*Action item*.
Only the lines below from the one containing "This screenshot has width=396, height=377." to the one containing "Given: Select API接口 from the context menu" should be repeated, both included and unchanged.

*Dataset extract*.
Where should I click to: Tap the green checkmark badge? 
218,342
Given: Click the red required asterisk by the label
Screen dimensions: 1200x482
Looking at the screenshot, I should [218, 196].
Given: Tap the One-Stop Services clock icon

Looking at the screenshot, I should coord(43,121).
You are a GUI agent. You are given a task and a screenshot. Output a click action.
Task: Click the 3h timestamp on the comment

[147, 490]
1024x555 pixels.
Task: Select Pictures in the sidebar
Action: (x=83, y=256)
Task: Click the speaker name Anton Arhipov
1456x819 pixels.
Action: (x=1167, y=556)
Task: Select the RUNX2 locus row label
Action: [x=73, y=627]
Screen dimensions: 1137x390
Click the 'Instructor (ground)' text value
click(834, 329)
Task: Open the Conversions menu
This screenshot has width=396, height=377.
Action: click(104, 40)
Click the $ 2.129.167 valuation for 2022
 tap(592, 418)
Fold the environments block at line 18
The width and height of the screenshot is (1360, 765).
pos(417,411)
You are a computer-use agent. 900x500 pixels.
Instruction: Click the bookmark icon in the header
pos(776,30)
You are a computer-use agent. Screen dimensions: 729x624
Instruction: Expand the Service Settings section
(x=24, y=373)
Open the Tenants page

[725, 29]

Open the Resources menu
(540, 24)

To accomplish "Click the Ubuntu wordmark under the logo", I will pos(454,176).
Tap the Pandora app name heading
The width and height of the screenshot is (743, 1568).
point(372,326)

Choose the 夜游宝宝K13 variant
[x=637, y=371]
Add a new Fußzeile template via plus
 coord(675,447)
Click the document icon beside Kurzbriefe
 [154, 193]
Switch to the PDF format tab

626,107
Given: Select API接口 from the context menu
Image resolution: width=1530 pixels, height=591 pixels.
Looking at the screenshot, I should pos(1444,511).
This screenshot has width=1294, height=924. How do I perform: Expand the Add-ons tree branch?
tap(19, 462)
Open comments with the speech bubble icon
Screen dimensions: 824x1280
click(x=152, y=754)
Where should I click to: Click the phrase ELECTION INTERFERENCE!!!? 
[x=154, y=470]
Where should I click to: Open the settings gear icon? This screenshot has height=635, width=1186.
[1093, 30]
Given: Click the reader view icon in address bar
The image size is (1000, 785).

*Answer below*.
This screenshot has width=396, height=377.
Action: click(104, 40)
Click the $ 2.129.167 valuation for 2022
 tap(592, 418)
Fold the environments block at line 18
The width and height of the screenshot is (1360, 765).
pos(417,411)
You are a computer-use agent. 900x500 pixels.
Instruction: Click the bookmark icon in the header
pos(776,30)
You are a computer-use agent. Screen dimensions: 729x624
Instruction: Expand the Service Settings section
(x=24, y=373)
Open the Tenants page

[725, 29]

Open the Resources menu
(540, 24)

To accomplish "Click the Ubuntu wordmark under the logo", I will pos(454,176).
Tap the Pandora app name heading
The width and height of the screenshot is (743, 1568).
point(372,326)

Choose the 夜游宝宝K13 variant
[x=637, y=371]
Add a new Fußzeile template via plus
 coord(675,447)
Click the document icon beside Kurzbriefe
 [154, 193]
Switch to the PDF format tab

626,107
Given: Select API接口 from the context menu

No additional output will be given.